For weeks, Lennon pesters Fin, who like Lennon admits to questioning his sexual orientation, for a commitment to spend twenty-four hours together exploring “the gay side of life.” Each boy will seek to answer the terrifying question, Am I gay? Fin reluctantly agrees. Lennon pre-plans the day, filling the hours with what he assumes “gay life” is all about: funky hairstyles, fancy coffee drinks, shopping for fashionable clothing, boogying to Taylor Swift’s “Shake it Off”, and yes, listening to show tunes.

However, Lennon quickly realizes that in creating his plan he has succumbed to the most common and distorted gay stereotypes. Can he be gay and not fit them?
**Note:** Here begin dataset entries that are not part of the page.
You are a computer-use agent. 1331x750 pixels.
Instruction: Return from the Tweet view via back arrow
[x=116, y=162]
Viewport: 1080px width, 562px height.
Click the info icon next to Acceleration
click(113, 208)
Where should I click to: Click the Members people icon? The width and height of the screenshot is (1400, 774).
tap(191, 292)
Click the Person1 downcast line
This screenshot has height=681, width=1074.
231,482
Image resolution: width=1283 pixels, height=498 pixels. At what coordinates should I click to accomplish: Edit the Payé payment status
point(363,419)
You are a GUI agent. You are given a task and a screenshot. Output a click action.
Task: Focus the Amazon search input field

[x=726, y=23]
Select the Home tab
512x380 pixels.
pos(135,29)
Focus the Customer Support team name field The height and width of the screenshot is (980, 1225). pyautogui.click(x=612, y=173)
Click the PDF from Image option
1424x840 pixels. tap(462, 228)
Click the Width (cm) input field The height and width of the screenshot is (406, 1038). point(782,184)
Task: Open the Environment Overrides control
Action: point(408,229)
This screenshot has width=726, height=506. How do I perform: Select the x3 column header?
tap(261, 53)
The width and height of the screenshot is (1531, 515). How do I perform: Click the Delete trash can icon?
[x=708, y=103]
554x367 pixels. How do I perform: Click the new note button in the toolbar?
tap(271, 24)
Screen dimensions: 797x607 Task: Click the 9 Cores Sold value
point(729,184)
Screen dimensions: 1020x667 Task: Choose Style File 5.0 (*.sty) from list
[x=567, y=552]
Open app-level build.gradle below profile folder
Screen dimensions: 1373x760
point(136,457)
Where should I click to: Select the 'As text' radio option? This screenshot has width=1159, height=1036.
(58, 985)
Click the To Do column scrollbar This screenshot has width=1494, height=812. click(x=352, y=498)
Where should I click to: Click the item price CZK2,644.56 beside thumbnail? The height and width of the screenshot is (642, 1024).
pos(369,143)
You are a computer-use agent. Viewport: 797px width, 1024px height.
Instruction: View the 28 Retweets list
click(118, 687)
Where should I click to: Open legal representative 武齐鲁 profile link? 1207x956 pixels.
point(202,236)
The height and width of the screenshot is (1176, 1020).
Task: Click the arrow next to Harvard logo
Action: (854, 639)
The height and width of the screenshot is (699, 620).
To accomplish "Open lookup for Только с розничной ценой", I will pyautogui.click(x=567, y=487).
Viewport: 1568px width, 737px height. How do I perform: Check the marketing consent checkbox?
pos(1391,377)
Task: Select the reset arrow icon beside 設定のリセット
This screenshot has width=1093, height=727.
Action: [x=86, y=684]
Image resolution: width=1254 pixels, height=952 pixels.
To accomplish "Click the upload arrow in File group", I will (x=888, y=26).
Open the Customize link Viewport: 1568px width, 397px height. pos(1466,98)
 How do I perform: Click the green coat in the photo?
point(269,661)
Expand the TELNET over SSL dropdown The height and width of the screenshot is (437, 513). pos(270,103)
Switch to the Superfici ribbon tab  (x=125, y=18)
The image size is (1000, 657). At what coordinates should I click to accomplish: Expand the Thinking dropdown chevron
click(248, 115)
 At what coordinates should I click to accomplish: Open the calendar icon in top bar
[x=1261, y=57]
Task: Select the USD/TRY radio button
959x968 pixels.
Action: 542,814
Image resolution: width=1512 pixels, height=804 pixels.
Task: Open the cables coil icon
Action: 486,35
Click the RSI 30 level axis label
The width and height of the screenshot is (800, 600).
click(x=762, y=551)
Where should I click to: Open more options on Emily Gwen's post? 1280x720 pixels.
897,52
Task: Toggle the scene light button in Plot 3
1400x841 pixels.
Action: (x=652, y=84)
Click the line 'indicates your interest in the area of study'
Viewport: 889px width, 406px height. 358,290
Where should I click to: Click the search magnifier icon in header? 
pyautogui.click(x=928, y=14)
And more importantly, is it possible that spending twenty-four hours together will convince Fin that he’s gay, too? If so, maybe Lennon has a shot at winning the heart of the boy of his dreams.

“A Hard Day’s Night” is a humorous young adult contemporary romance about two boys coming to realize that they don’t have to be a stereotype to be genuine. 

Todd's rating:

This story was a lot of fun, but oh, Lord, Mia's latest book, "A Hard Day's Night," completely reminded me just how ignorant I was when I was 18, just like Lennon.

Of course, I'm blaming my own naiveté on lack of the Internet when I was that age and that's the story I'm sticking with. ;- )

During those years, I knew that I was different and just *knew* that if I came out, to fit in, I'd have to either wear a lot of leather or toss on a wig and a dress. Soooo not me on either count, so *cringe*.

Thankfully, I was very wrong. Just like Lennon's assumptions of what you have to do to be gay are ridiculously off the mark.

After convincing his best friend and boycrush, Fin, to join him for a day of exploring their 'possible' gay sides, their (mis)adventure begins.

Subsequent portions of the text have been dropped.